Some of us may only see, while others are closer and may feel. We don’t always get to choose which of the two we are. But once you are of those that feel, you cannot go back to merely seeing.
A day of tragedy, loss, violence. A run of events beyond our control, with images that are available for all to see, but not all may feel. This feeling being a mixture of pain and loss, anger and disgust, wounds that cry to be healed. An act so unexplainable unleashes a hurricane of grief that prove how weak our hands are to heal, and how empty our words are to soothe. Money cannot pave over this rupture, and thus our greatest idol is reduced to silence.

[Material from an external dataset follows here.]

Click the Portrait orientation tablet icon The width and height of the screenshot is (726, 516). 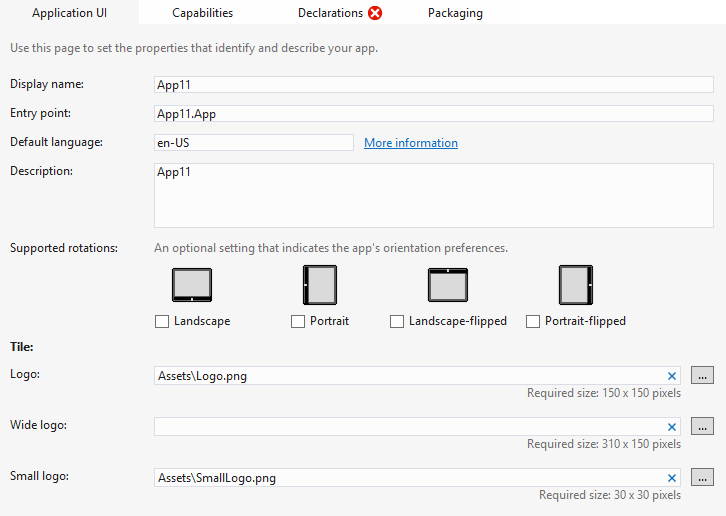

And so we see it, this unobservable yet unavoidable it, called “darkness” or “brokenness” by many. And on days of tragedy its ubiquity pummels us, whereby we are reduced to groans too deep for words; we see the chaos, but a solution eludes us. To describe the situation using the title of a novel: Full Dark, No Stars. Chaos and nothingness—tohu wa-bohu—has taken command.
Which is why only from beyond ourselves, beyond the darkened stage upon which we perform, comes a proclamation, a word of authority to dissolve the anarchy. It is spoken from glory by messengers of glory, to those who have lost all conception or desire of glory—humanity. The proclamation is peace, a message which will be shown through acts of power to bind up the broken and to fill the empty. Instead of the emptiness overcoming all things, God will be all in all.